Moris’ commercial photo gallery
One by one, I began emailing prospects, introducing them to Moris’ website and highlighting specific bodies of work when it fit. All it took was one email to land Moris a meeting with a Seattle kitchenware manufacturer, and their art director was blown away.
Oh my, Erika! I have not seen such beautiful food photography in a long time. … My thoughts being Moris may be out of our league! He has such magnificent images. If he is still interested in meeting with us, I would love to! If not, I can understand that, too. Thank you so much for introducing him to us. His work is beautiful and inspiring!
Moris’ food photo gallery
Moris met with the brand and they are discussing opportunities to work together!

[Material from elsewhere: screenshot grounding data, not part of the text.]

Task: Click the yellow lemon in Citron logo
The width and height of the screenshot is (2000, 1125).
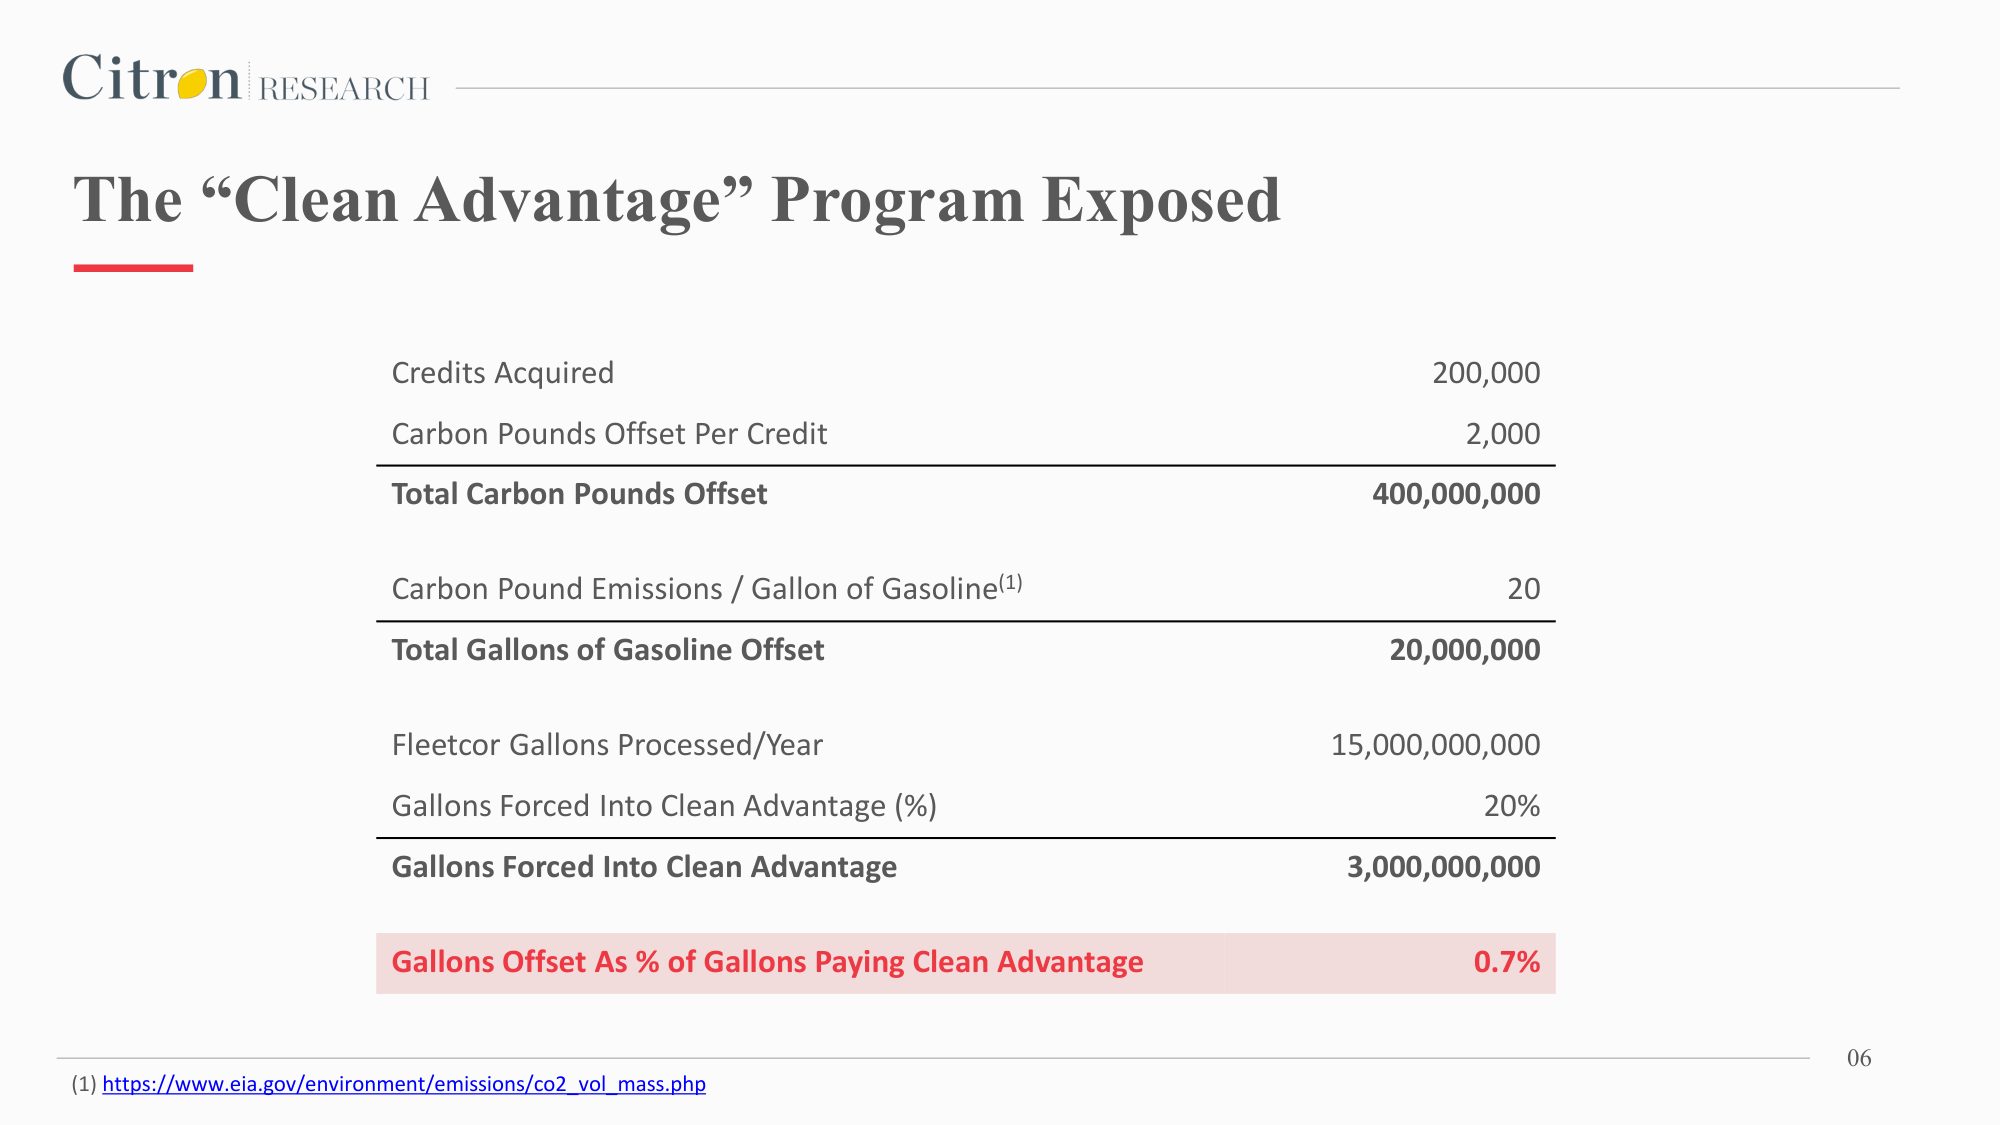Action: pos(193,83)
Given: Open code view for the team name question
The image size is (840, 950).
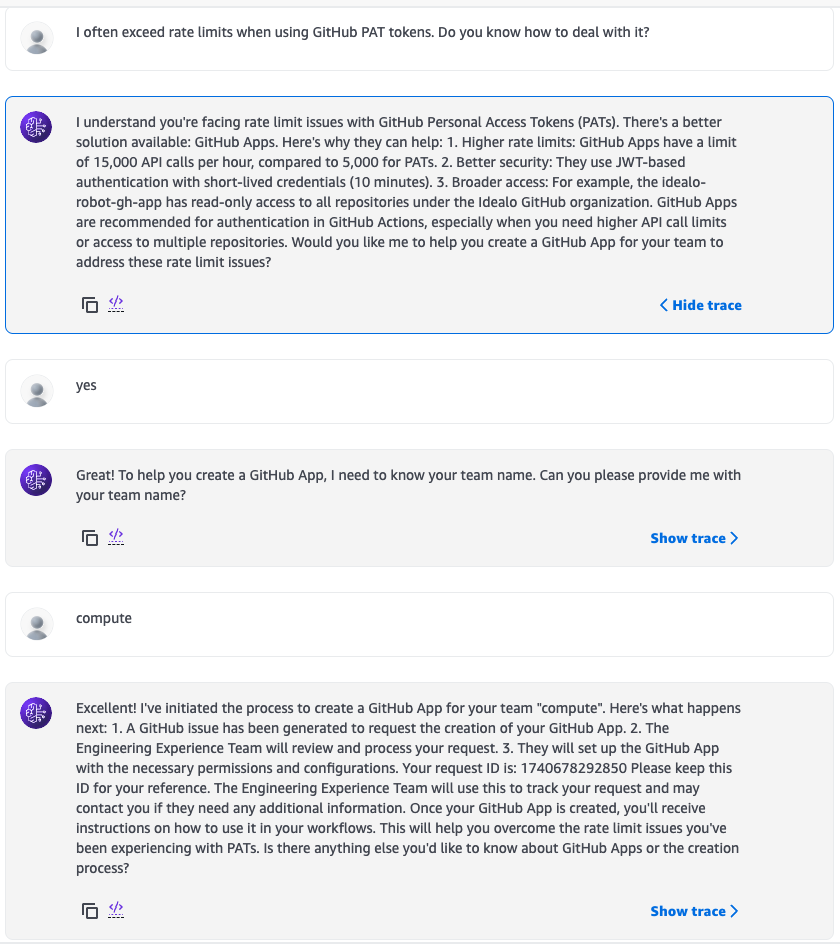Looking at the screenshot, I should pyautogui.click(x=116, y=537).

Whenever I work on marketing implementation for photographers, I emphasize how important it is for them to take the reins after I finish my outreach and cycle those clients into their normal marketing efforts. In January, I connected with around a dozen people on behalf of Moris to hear about their creative needs and Moris began his own round of email outreach in February to stay in touch with the clients I contacted.
Hello, Erika. A couple of weeks ago I started to send out the brochures and emails to the January list, and so far the responses have been great! Very nice comments on the work and brochure, so I’m super happy!
Moris secured meetings with Gensler and Copacino+Fujikado and is waiting to hopefully meet with ZGF and Sera. From there, we’ve talked about ways to stay on a client’s radar and update them every 3-4 months with new work, and we’re in the final stages of designing an emailer template that’ll be worked into our marketing strategy going forward.